* _TASK ITEM_
Output nothing but the lines from the beginning of the listing below through the line containing "Task: Click the 1937.69 current price tag", exactly as they stand, without pictures.

* _RECORDS TO USE_
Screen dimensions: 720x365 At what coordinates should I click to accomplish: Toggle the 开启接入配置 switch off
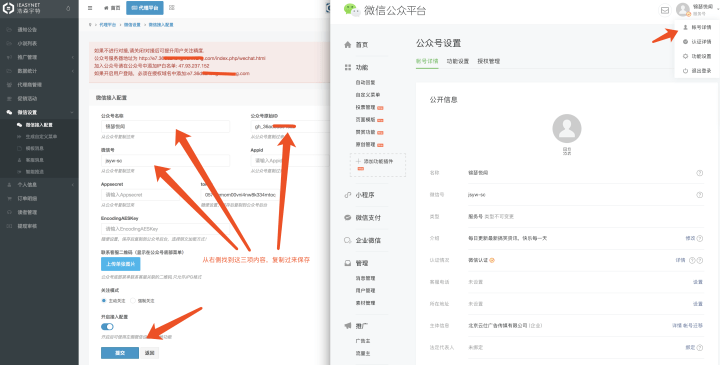tap(107, 326)
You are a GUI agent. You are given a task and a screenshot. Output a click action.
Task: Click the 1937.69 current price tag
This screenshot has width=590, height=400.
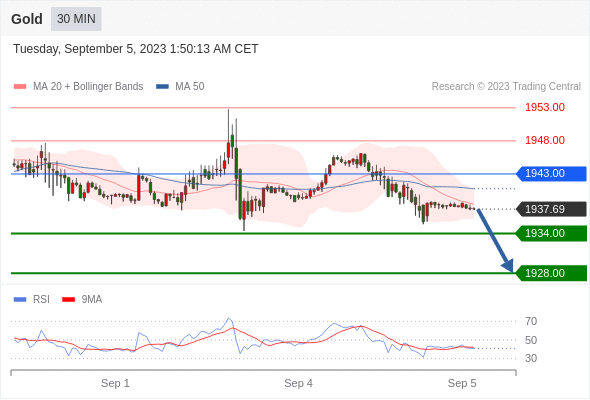[x=551, y=209]
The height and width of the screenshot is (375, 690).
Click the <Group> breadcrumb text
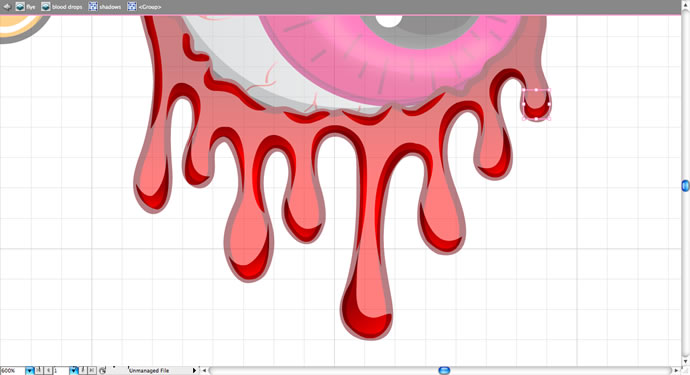coord(150,7)
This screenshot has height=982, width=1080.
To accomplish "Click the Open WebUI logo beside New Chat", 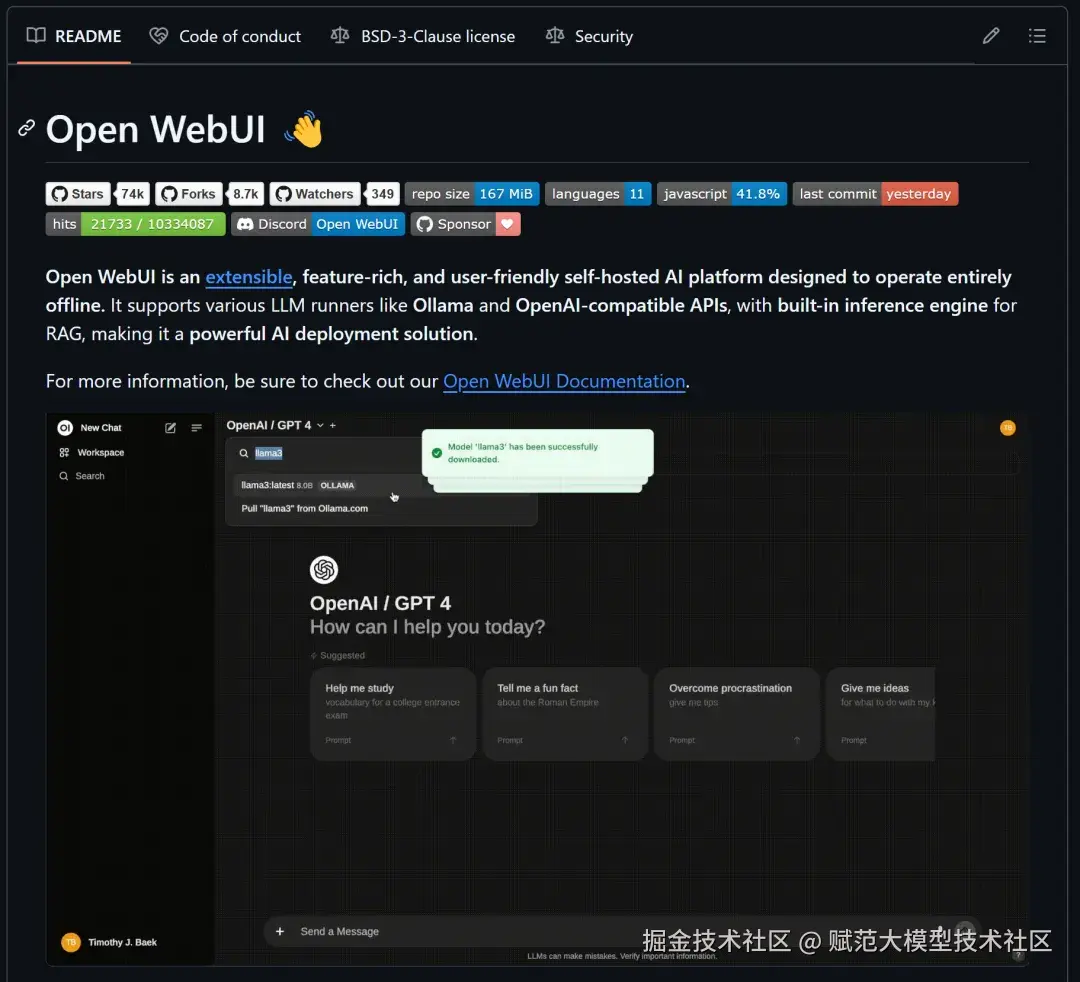I will tap(65, 428).
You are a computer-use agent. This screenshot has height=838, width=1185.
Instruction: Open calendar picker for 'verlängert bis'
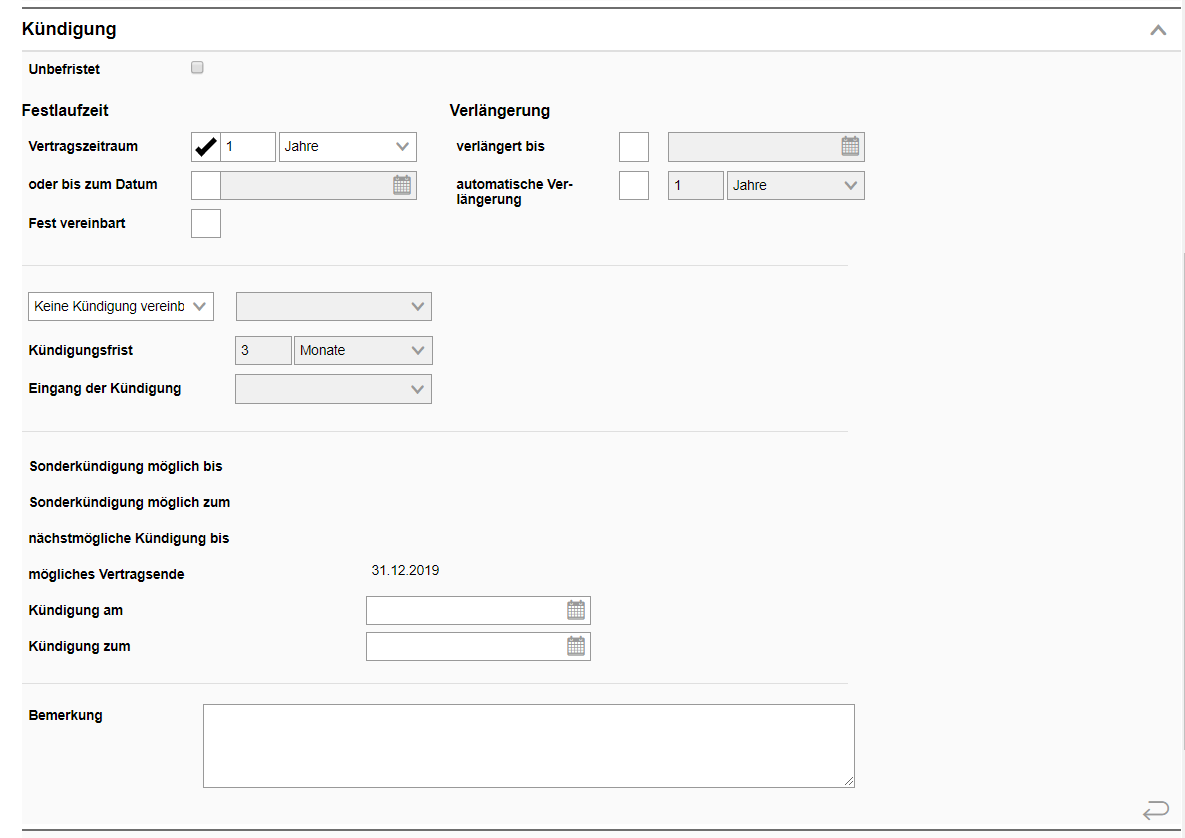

* _RESPONSE TO THIS EXERCISE_
Screen dimensions: 720x365 At what coordinates should I click to accomplish: Toggle the 开启接入配置 switch off
tap(107, 326)
You are a GUI agent. You are given a task and a screenshot. Output a click action.
Task: Click the 1937.69 current price tag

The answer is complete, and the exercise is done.